#### WHAT YOU WILL DO:
(1) Output, word for word, everything in the oral vaccine summary from "Oral vaccines are" down to "oral poliovirus vaccine.".
(2) Go on writing the summary about oral vaccines in infants from the point where it ends.

Original Publication Date: 8 December, 2017
Publication / Source: Future Microbiology
Authors: Parker EPK, Ramani S, Lopman BA ET AL.
Oral vaccines are less immunogenic when given to infants in low-income countries, compared with high-income countries, limiting their potential public health impact. In this review the authors evaluate the factors that might contribute to this phenomenon, including transplacental antibodies, breastfeeding, enteric pathogens and malnutrition, highlighting several clear risk factors for vaccine failure, such as the inhibitory effect of enteroviruses on oral poliovirus vaccine.
In addition, attention is brought to the ambiguous and at times contradictory nature of the available evidence on oral vaccines, which undoubtedly reflects the complex and interconnected nature of the factors involved. Mechanisms responsible for diminished immunogenicity may be specific to each oral vaccine. Interventions aiming to improve vaccine performance may need to reflect the diversity of these mechanisms.

#### RECORDED DATA:
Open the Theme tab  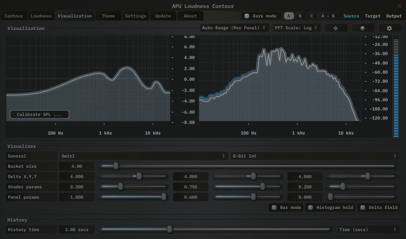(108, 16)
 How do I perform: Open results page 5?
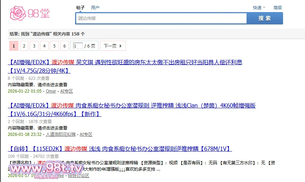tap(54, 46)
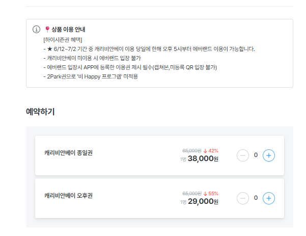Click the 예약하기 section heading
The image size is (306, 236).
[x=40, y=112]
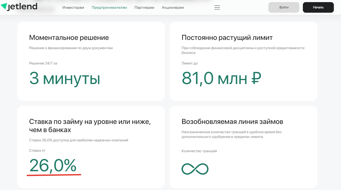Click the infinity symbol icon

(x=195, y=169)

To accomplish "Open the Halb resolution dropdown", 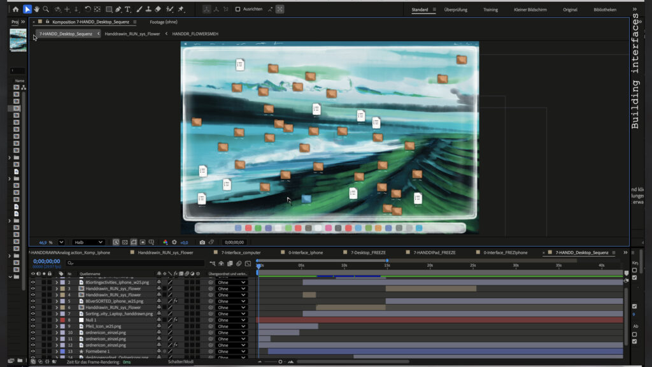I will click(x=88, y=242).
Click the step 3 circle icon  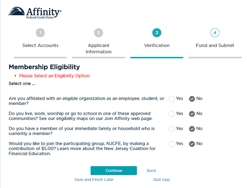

#### ANSWERS GIVEN:
(1)
Oral vaccines are less immunogenic when given to infants in low-income countries, compared with high-income countries, limiting their potential public health impact. In this review the authors evaluate the factors that might contribute to this phenomenon, including transplacental antibodies, breastfeeding, enteric pathogens and malnutrition, highlighting several clear risk factors for vaccine failure, such as the inhibitory effect of enteroviruses on oral poliovirus vaccine.

(2)
“Deficits in the immunogenicity of oral vaccines targeting poliovirus, rotavirus and several other enteric pathogens have consistently been documented in settings where they might have the greatest benefit. Despite considerable effort, we are yet to fully determine the biological mechanisms responsible for this phenomenon, let alone how best to circumvent it.”